┌─ EXTRACT TO READ

Dr. Zeiger explained that the tests performed in September 1995 were not the “best” for diagnosing a syrinx and that the syrinx was diagnosed after he performed an MRI on Correll in February 1996. However, Dr. Zeiger testified that Correll did not have the symptoms of a syrinx in 1995 and that Correll did well when he returned to work after the September 1995 surgery.

In discussing whether the syrinx and the resulting syringomyelia were trauma-related, the doctors referred to the February 1996 incident reported by Correll to Dr. Zeiger. Dr. Zeiger testified that whether the syrinx could have been caused by that trauma was a “tough question.” He stated, “[Correll has] the congenital abnormalities, so that means it is more than likely the syrinx would be due to [the congenital abnormalities].”

“[F]or an injury to be compensable under the Workers’ Compensation Act, the employee must establish both legal andPage 629
medical causation. Once legal causation has been established, i.e., once it has been established that an accident arose out of and in the course of employment, medical causation must be established, i.e., that the accident caused the injury for which recovery is sought.”

Ex parte Moncrief, 627 So.2d 385, 388 (Ala. 1993) (emphasis added; citation omitted).

└─
┌─ INFORMATION SUPPLIED

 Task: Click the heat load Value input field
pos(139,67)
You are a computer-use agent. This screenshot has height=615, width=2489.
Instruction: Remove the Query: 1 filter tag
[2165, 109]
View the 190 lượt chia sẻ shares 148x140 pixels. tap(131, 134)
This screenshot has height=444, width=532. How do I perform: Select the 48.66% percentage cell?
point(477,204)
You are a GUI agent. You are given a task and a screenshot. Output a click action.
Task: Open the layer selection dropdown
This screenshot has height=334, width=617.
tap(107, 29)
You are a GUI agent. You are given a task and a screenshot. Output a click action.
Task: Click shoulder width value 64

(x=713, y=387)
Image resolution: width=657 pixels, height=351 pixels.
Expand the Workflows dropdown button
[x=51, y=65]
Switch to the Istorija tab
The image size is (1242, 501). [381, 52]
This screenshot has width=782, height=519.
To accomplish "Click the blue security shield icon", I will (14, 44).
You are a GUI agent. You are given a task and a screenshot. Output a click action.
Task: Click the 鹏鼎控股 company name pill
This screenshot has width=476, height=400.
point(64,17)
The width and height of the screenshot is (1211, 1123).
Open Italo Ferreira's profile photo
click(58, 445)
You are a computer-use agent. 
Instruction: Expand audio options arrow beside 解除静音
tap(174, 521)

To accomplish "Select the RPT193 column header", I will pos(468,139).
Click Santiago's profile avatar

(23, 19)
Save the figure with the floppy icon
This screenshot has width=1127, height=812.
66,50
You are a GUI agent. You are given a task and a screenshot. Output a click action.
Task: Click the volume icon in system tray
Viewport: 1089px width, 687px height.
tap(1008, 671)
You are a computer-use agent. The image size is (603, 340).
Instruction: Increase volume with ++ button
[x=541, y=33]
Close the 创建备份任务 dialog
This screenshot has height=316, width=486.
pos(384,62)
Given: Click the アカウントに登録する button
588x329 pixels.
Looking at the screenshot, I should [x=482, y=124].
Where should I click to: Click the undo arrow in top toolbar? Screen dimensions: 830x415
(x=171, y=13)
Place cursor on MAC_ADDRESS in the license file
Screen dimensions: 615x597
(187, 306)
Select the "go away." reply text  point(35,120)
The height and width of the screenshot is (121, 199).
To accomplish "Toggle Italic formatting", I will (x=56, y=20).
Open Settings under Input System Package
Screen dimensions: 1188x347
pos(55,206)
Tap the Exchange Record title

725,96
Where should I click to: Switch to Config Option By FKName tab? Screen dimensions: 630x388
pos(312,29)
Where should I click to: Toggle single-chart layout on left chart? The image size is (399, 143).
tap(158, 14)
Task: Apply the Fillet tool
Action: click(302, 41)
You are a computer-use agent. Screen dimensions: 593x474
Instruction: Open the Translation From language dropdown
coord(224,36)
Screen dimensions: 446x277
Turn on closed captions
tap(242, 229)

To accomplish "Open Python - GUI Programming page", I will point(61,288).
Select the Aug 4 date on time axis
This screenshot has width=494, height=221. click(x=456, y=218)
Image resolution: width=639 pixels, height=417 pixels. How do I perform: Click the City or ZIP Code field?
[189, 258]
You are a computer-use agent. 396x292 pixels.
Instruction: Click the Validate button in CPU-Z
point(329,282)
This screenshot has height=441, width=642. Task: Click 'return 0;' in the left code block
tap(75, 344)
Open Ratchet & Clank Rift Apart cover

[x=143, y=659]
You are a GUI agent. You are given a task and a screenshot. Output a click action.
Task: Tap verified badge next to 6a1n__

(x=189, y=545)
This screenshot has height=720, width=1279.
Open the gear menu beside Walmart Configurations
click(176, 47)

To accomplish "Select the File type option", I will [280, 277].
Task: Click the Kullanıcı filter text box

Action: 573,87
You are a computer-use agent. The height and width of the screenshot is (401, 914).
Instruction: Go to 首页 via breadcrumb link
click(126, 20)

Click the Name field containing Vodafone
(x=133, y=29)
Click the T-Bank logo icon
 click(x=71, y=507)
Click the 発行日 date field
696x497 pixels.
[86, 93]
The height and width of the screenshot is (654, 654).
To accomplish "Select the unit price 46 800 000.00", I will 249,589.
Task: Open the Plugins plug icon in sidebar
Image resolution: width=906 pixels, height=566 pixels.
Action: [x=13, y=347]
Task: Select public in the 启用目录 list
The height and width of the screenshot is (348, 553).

└─

### YOUR OBJECTIVE
Write out the part of the court passage about Correll's syrinx starting with "Dr. Zeiger explained" and going on through "September 1995 surgery.", word for word.

### EXERCISE OUTPUT
Dr. Zeiger explained that the tests performed in September 1995 were not the “best” for diagnosing a syrinx and that the syrinx was diagnosed after he performed an MRI on Correll in February 1996. However, Dr. Zeiger testified that Correll did not have the symptoms of a syrinx in 1995 and that Correll did well when he returned to work after the September 1995 surgery.